*WRITTEN INSTRUCTION*. Convert the material below into a JSON list of strings, one string for each line, leaving out blank lines.
/---
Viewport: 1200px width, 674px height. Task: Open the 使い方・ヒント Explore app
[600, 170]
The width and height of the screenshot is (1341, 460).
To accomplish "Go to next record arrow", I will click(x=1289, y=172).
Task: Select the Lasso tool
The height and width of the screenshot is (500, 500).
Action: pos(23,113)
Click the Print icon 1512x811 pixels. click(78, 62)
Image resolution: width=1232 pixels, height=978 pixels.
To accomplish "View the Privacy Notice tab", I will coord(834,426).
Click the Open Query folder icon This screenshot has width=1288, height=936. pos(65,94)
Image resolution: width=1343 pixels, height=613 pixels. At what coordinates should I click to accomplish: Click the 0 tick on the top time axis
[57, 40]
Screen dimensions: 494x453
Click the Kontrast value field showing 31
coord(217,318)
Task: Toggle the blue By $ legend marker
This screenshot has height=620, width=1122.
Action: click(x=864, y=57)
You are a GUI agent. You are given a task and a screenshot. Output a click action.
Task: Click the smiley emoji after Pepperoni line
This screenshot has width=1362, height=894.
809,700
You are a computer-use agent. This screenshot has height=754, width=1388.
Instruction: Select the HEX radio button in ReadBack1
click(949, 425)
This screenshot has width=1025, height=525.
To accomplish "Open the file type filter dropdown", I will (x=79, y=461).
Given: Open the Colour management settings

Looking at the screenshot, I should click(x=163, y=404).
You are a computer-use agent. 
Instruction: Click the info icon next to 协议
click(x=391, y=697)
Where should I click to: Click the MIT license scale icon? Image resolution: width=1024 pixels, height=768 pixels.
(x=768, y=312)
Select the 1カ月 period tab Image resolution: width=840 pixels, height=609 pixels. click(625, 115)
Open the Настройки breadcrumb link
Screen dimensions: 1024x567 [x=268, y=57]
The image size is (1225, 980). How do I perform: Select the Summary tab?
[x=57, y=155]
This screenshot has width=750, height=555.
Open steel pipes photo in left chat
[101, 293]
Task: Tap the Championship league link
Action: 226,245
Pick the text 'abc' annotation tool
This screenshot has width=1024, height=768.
\---
*FINISHED EXERCISE*.
[
  "Viewport: 1200px width, 674px height. Task: Open the 使い方・ヒント Explore app",
  "[600, 170]",
  "The width and height of the screenshot is (1341, 460).",
  "To accomplish \"Go to next record arrow\", I will click(x=1289, y=172).",
  "Task: Select the Lasso tool",
  "The height and width of the screenshot is (500, 500).",
  "Action: pos(23,113)",
  "Click the Print icon 1512x811 pixels. click(78, 62)",
  "Image resolution: width=1232 pixels, height=978 pixels.",
  "To accomplish \"View the Privacy Notice tab\", I will coord(834,426).",
  "Click the Open Query folder icon This screenshot has width=1288, height=936. pos(65,94)",
  "Image resolution: width=1343 pixels, height=613 pixels. At what coordinates should I click to accomplish: Click the 0 tick on the top time axis",
  "[57, 40]",
  "Screen dimensions: 494x453",
  "Click the Kontrast value field showing 31",
  "coord(217,318)",
  "Task: Toggle the blue By $ legend marker",
  "This screenshot has height=620, width=1122.",
  "Action: click(x=864, y=57)",
  "You are a GUI agent. You are given a task and a screenshot. Output a click action.",
  "Task: Click the smiley emoji after Pepperoni line",
  "This screenshot has width=1362, height=894.",
  "809,700",
  "You are a computer-use agent. This screenshot has height=754, width=1388.",
  "Instruction: Select the HEX radio button in ReadBack1",
  "click(949, 425)",
  "This screenshot has width=1025, height=525.",
  "To accomplish \"Open the file type filter dropdown\", I will (x=79, y=461).",
  "Given: Open the Colour management settings",
  "Looking at the screenshot, I should click(x=163, y=404).",
  "You are a computer-use agent. ",
  "Instruction: Click the info icon next to 协议",
  "click(x=391, y=697)",
  "Where should I click to: Click the MIT license scale icon? Image resolution: width=1024 pixels, height=768 pixels.",
  "(x=768, y=312)",
  "Select the 1カ月 period tab Image resolution: width=840 pixels, height=609 pixels. click(625, 115)",
  "Open the Настройки breadcrumb link",
  "Screen dimensions: 1024x567 [x=268, y=57]",
  "The image size is (1225, 980). How do I perform: Select the Summary tab?",
  "[x=57, y=155]",
  "This screenshot has width=750, height=555.",
  "Open steel pipes photo in left chat",
  "[101, 293]",
  "Task: Tap the Championship league link",
  "Action: 226,245",
  "Pick the text 'abc' annotation tool",
  "This screenshot has width=1024, height=768."
]